◆ Your objective ◆
Locate the line containing "Envío y devoluciones (381, 2396)" in the entries below, then retype it and every later line exactly, leaving out pictures.

Collected data:
++++++++++

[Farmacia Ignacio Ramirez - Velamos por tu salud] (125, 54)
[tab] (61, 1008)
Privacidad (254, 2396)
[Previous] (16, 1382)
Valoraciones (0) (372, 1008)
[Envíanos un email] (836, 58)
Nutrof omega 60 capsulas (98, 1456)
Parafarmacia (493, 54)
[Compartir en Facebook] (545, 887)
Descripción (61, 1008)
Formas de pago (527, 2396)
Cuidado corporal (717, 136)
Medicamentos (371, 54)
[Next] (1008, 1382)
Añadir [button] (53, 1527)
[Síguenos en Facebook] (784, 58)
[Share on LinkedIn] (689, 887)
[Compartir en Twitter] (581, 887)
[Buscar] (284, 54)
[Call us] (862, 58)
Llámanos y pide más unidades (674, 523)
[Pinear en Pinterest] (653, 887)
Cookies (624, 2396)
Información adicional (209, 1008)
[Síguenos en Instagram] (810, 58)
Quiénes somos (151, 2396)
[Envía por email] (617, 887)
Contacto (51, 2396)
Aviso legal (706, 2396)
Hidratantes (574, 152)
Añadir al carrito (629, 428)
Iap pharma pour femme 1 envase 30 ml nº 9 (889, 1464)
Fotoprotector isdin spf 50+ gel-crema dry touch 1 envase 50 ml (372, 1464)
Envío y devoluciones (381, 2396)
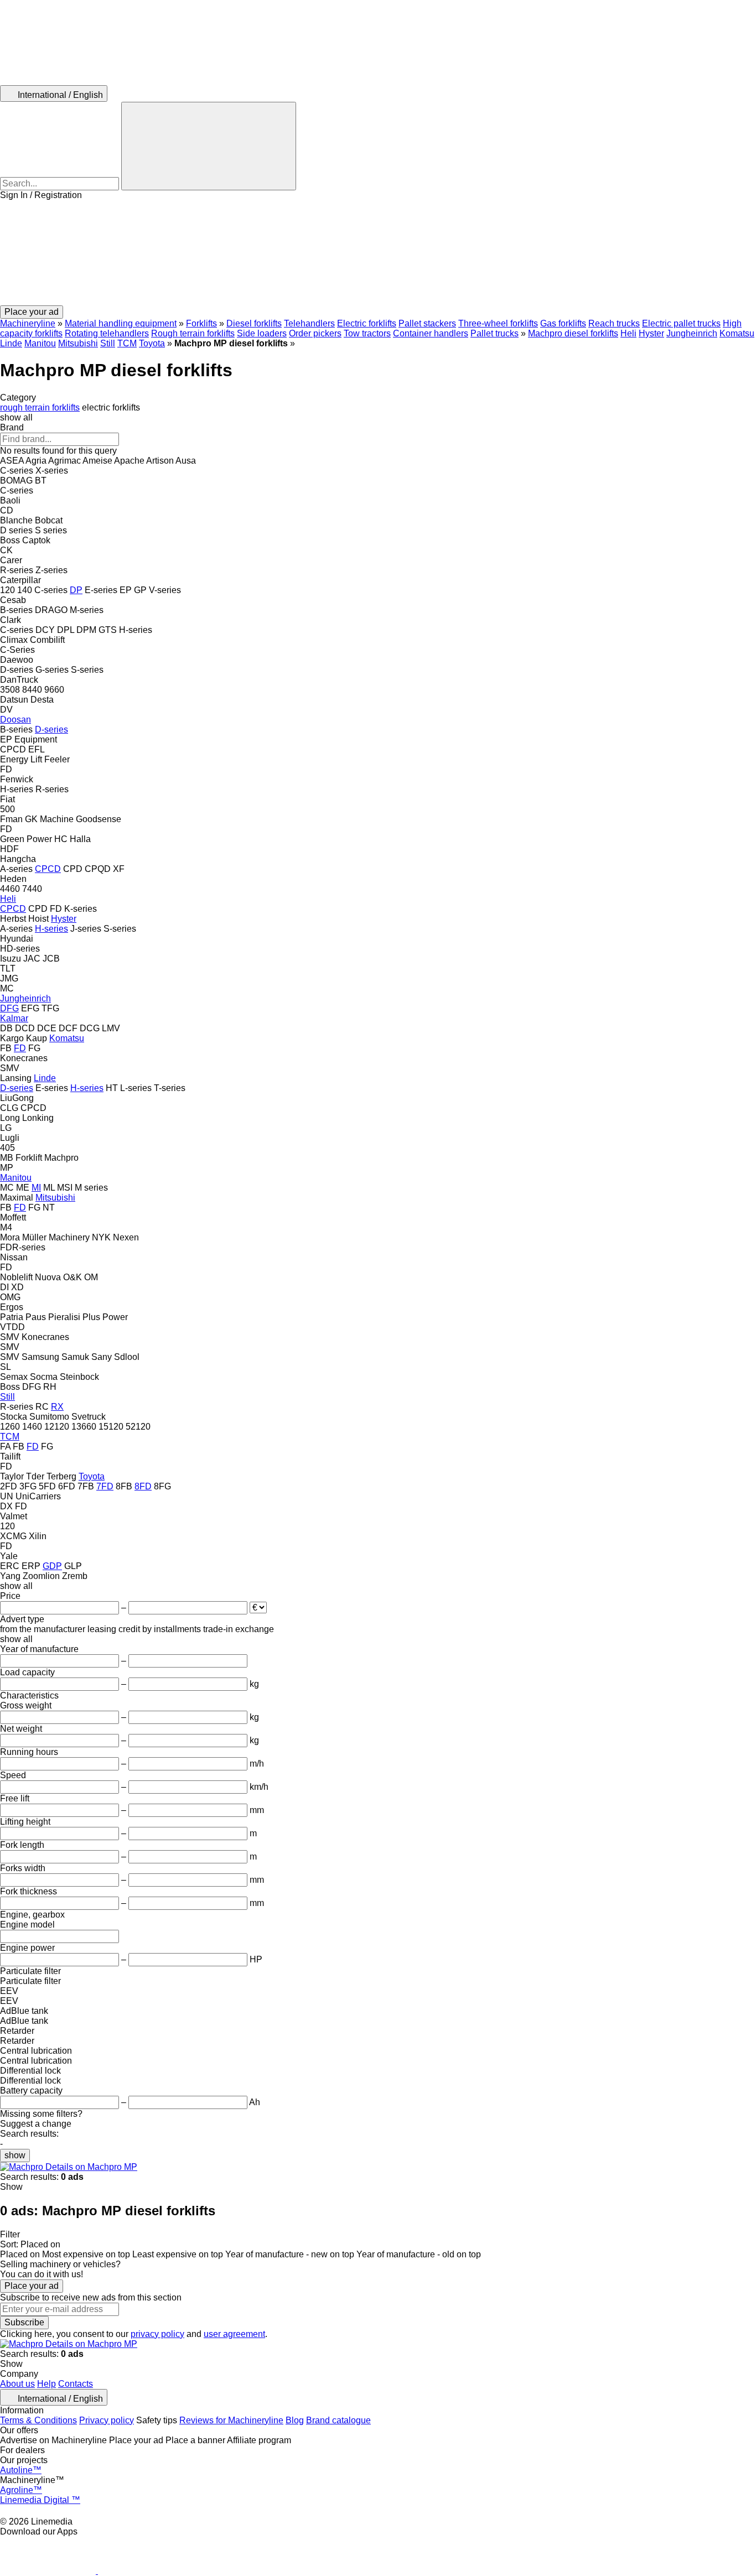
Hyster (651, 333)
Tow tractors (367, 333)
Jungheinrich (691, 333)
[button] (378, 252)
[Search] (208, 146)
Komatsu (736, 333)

++++++++++

◆ Result for this exercise ◆
Envío y devoluciones (381, 2396)
Hyster (651, 333)
Tow tractors (367, 333)
Jungheinrich (691, 333)
[button] (378, 252)
[Search] (208, 146)
Komatsu (736, 333)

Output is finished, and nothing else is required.